Direkt anwendbar ist § 840 Abs. 3 BGB auf den vorliegenden Fall zwar nicht, weil hier unmittelbar nur der Ausgleich zwischen mehreren Gesamtschuldnern im Innenverhältnis geregelt wird, wobei die Gesamtschuldner einem geschädigten Dritten zum Ersatz verpflichtet sind. Allerdings kommt eine entsprechende Anwendung in Betracht. Es ist anerkannt, dass die Regelung des § 840 Abs. 3 BGB nicht nur im Verhältnis mehrerer Schädiger untereinander, sondern nach ihrem Sinngehalt auch dann eingreift, wenn es im Rahmen der Verschuldenshaftung um den eigenen, von dem Tier verursachten Schaden des Tierhalters geht (vgl. BGH NJW-RR 1995, 215 f. (216); NJW 2004, 951 ff. (953); OLG Hamm NJW – RR 1990, 794 f.; Sprau, a. a. O., Rz. 12 a. E., § 834). Danach scheidet eine allein auf dem Gesichtspunkt der Gefährdungshaftung gemäß § 833 S. 1 BGB beruhende Haftung der Beklagten – dass diese etwa (auch) schuldhaft gehandelt haben könnte, wird von der Klägerin nicht behauptet – gänzlich aus, weit die Klägerin selbst das Unfallgeschehen zu verantworten hat. Dass die Klägerin hier schuldhaft gehandelt hat, steht fest. Sie räumt ihr freilich naheliegendes Fehlverhalten ein und bemisst ihren Anspruch daher folgerichtig mit nur noch 50%. Wenn das Amtsgericht in dem angefochtenen Urteil nur von einem „vermuteten“ Verschulden der Klägerin – wohl unter dem Blickwinkel des § 834 S. 2 BGB – spricht, vermag die Kammer dem daher nicht beizutreten. Soweit das OLG Hamm in dem in der NZV 2003, 423 f. veröffentlichten Urteil vom 25. Februar 2002 davon ausgeht, die entsprechende Anwendung des § 840 Abs. 3 BGB scheide in den Fällen aus, in denen der Geschädigte schuldhaft gehandelt hat, folgt die Kammer dem in dem hier zu entscheidenden Fall nicht Im Gegensatz zu dem von dem OLG Hamm zu bewertenden Sachverhalt war hier gerade nicht von einem vermuteten Verschulden der Klägerin als Geschädigter auszugehen, sondern von einem feststehenden Fehlverhalten, das zudem von ihr selbst mit jedenfalls 50% eingeräumt worden ist.
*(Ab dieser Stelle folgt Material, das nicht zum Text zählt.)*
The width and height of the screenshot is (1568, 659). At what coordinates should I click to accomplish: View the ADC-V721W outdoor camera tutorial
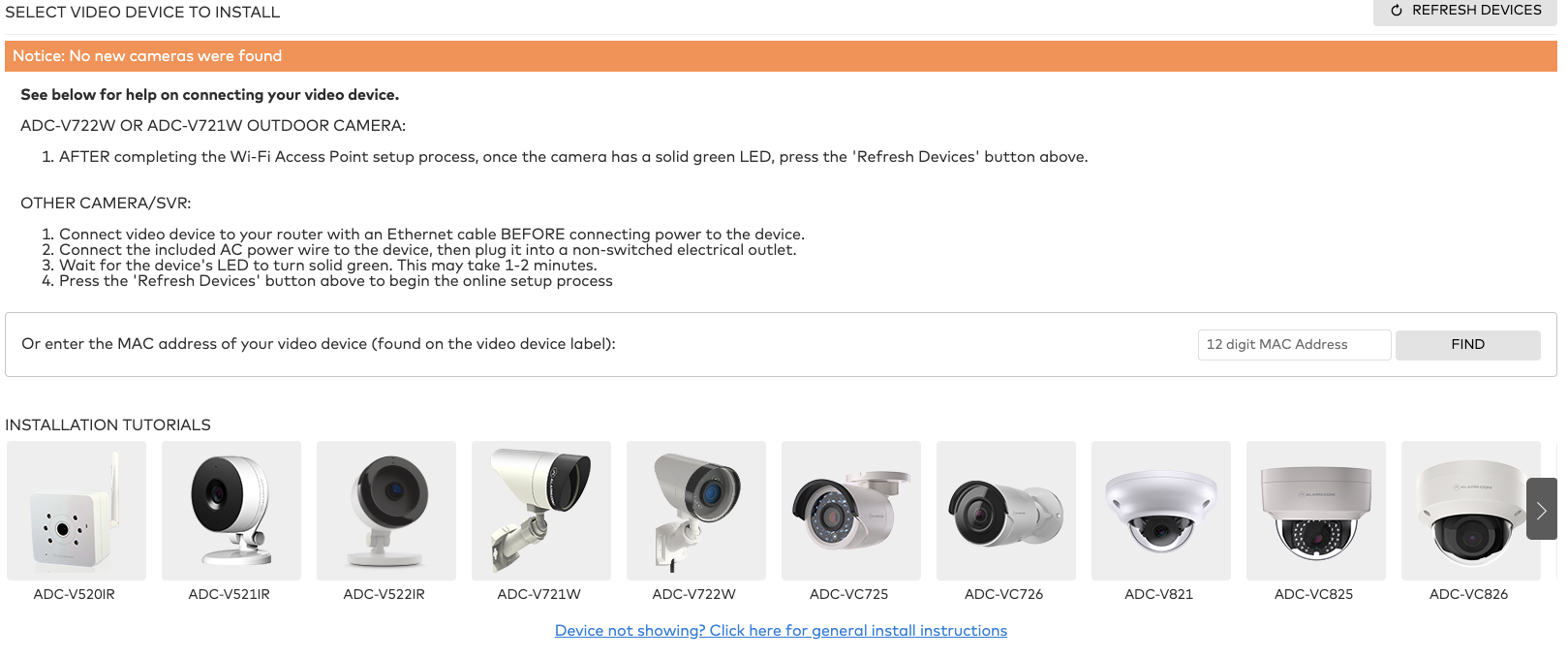point(541,511)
Die Kammer vermag daher hier keine prinzipielle Benachteiligung der anspruchstellenden Geschädigten zu erkennen. Ein nur geringes oder minimales Verschulden, das der Tiergefahr gegenübergestellt werden müsste, liegt hier offenkundig nicht vor Es mag daher auch auf sich beruhen, ob nicht bereits unabhängig von der Regelung in § 840 Abs. 3 BGB von einem haftungsüberlagernden und im Rahmen des § 254 Abs. 1 BGB zu berücksichtigenden Fehlverhaften der Klägerin auszugehen war.
Die mit der obigen Bewertung einhergehende fehlende Haftung der Beklagten hat zur Folge, dass dem Antrag der Nebenintervenientin auf Einholung einer sachverständigen Bewertung über das Maß des Fehlverhaltens der Klägerin nicht mehr nachzugehen ist.
Die Kostenentscheidung beruht auf § 91 ZPO.
Der Ausspruch über die vorläufige Vollstreckbarkeit ergibt sich aus den §§ 708 Nr. 10, 711, 713, 544 ZPO, 26 Ziff. 8 EGZPO.
Der Streitwert für die 2. Instanz entspricht der Beschwer der Beklagten.
Die Revision wird nicht zugelassen, weil die Rechtssache weder grundsätzliche Bedeutung hat, noch die Fortbildung des Rechts oder die Sicherung einer einheitlichen Rechtsprechung dies erfordern, § 543 ZPO.